____ Extrait choisi

1.         Le paragraphe 42(1) de la Loi exige que la Commission motive sa décision. Il énonce :


Sous réserve du paragraphe (2), la Commission motive par écrit sa décision auprès du plaignant dans les cas où elle décide que la plainte est irrecevable.

Subject to subsection (2), when the Commission decides not to deal with a complaint, it shall send a written notice of its decision to the complainant setting out the reason for its decision.


2.          La conclusion de la Commission selon laquelle [traduction] _ la preuve n'appuie pas l'allégation [...] _ contredit la conclusion selon laquelle [traduction] _ la preuve appuie l'allégation [...] _. Compte tenu de cette contradiction, la Commission était tenue d'expliquer pourquoi elle était parvenue à une conclusion diamétralement opposée.

Le paragraphe 42(1) exige-t-il que la Commission motive sa décision?

________

▶ **Consigne**: Dans l'extrait, trouvez tous les verbes conjugués qui ont pour sujet la Commission, qu'elle soit nommée ou reprise par « elle ». Écrivez chacun une seule fois, à l'infinitif. Les entrées qui suivent viennent d'une autre source.

____ Données fournies

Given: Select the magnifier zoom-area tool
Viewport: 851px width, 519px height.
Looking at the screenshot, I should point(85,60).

________
____ Données fournies

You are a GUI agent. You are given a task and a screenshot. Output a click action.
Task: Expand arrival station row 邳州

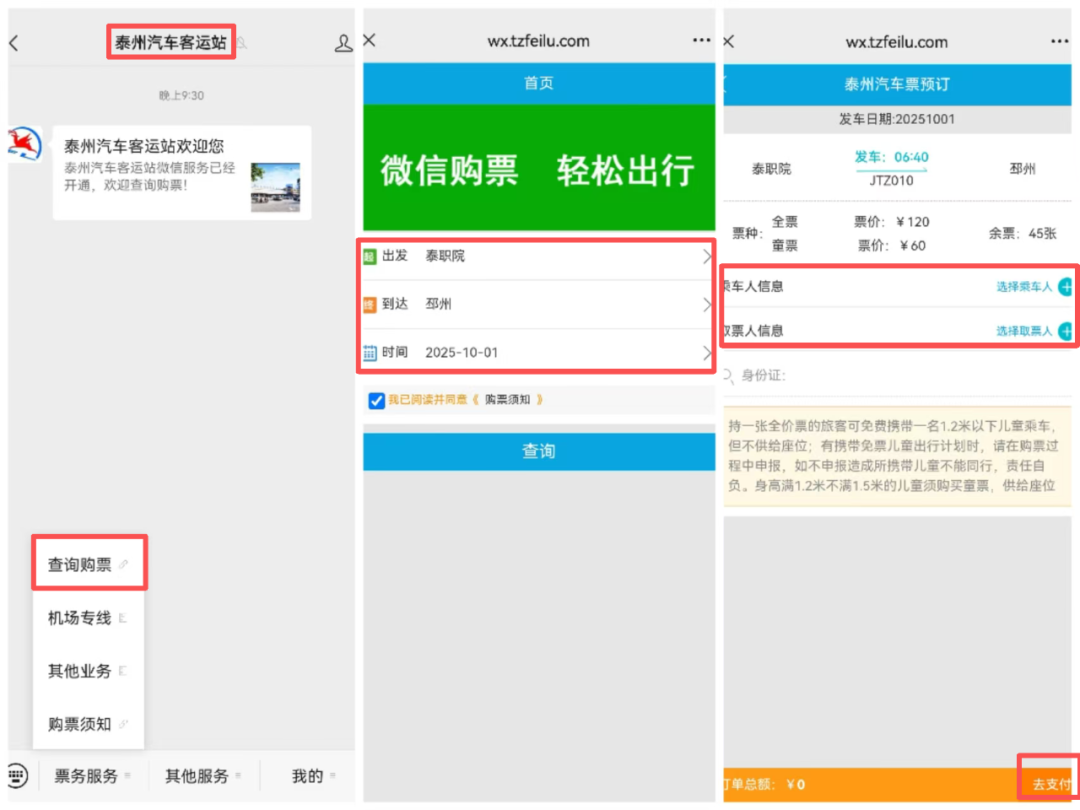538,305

________

▶ **Corrigé**:
- motiver
- décider
- être tenue
- parvenir